Agree 100% with your comments.

Regards

Nidge


----------



## nidge1

premiermotorhomes said:


> Good evening nidge1,
> 
> Habitation doors and flyscreens tend to only be available to purchase through the manufacturer of the motorhome; I am currently not aware of any other source for them.
> 
> If you can PM me your chassis number, I will check the Auto-Trail parts system and confirm the list price for this part for you. Alternatively if can you email me an external photo of your door, then I may be able to confirm the manufacturer as recent Auto-Trail presently use Dometic Seitz doors but I can't advise from what model year
> 
> What information has led you to establish that your doors are Hartal?
> 
> Regards,
> Chris


Hi Chris,

I've sent you a PM

Regards

Nidge


----------



## Gerryw

*Cord replacement on door flyscreen*

Hi, Did a lot of searching and could not find any posts from anyone who had undertaken a repair so I decided to jump in and have a go on the basis I had nothing to loose as my local Caravan dealer could supply a new one for £60 and 8 weeks delivery. To my surprise it turned out to be quite any easy job and in the end cost me £2 and a couple of hours work. The most difficult part is removing the whole assembly from the caravan.What you need to do is remove the 4 phillips screws in the bottom of the door channel and then lift the whole assembly up about 10mm to clear the 4 key hole screw fixings and the pull away from the caravan wall.( I had problems getting the assembly high enough due the information display mounted above the door. Once you have the assembly laid flat on the floor disassemble the frame by removing the torq screws at each corner. Leave the frame on the floor and take note of the routing of the cords. There are 4 separate cords routed in pairs . The 2 lower cords pass through the frame and are secured at the top. The 2 higher cords pass through the frame and are secured at the bottom. Start by undoing the torq screws that hold the plastic guides in the frame at the retracted end of the door and ease out of frame.Next unhook the cords from the closed side of the frame. The concertina door can now be eased out of both ends of the aluminium channels Make sure to keep the cords from getting tangled. Now you can replace the broken cord with 2mm cord available on ebay. the aluminium clamp at the spring end can be reused . use the snapped cord as a guide the the correct length.I routed the cord through the concertina using a large needle that my wife uses for sewing up her knitting. Reassembly is the reverse of the above.Take care when threading the concertina door back into its frame to ensure you do not snag any of the cords. The correct position of the end stop is easy as it is still on the mating cord. Good Luck


----------



## Pudsey_Bear

Hi and welcome to MHF Gerry, Thanks, I'm sure that will help someone out when they have the same problem.
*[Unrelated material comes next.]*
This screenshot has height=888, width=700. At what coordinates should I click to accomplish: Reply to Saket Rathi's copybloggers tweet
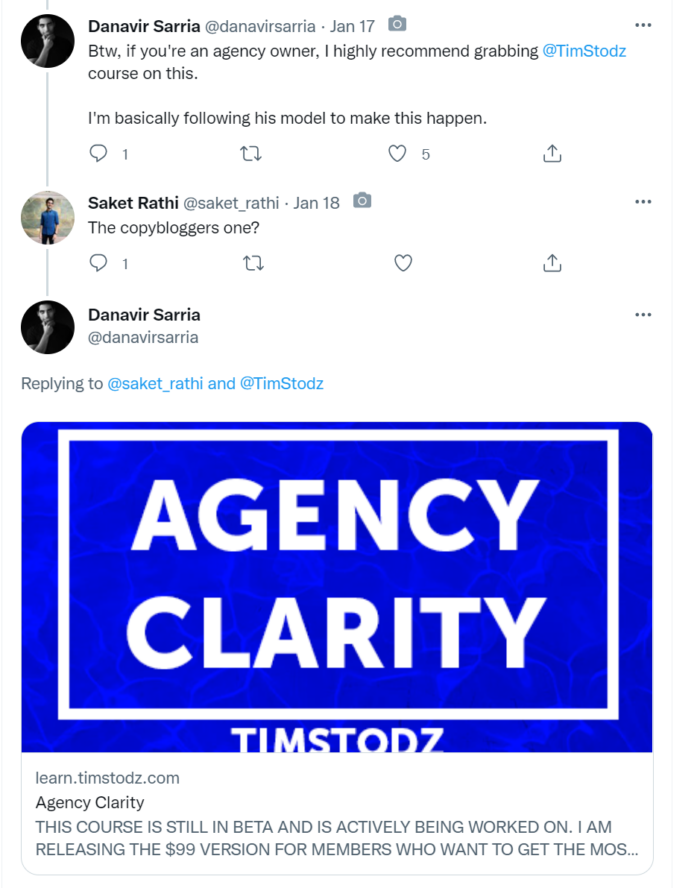[99, 263]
We need helpful people like you, why not become a full member with access to all the forums.


----------



## GMJ

I started a thread about this some time ago and posted my temporary solution below which works well...

http://forums.motorhomefacts.com/30-parts-accessories/193497-hab-door-fly-screen.html

I'll have a look at this again in the light of the post above regarding how to fix the hab door. If I dont fix it then I am happy for my temporary solution to become permanent :wink2:

Graham :smile2:


----------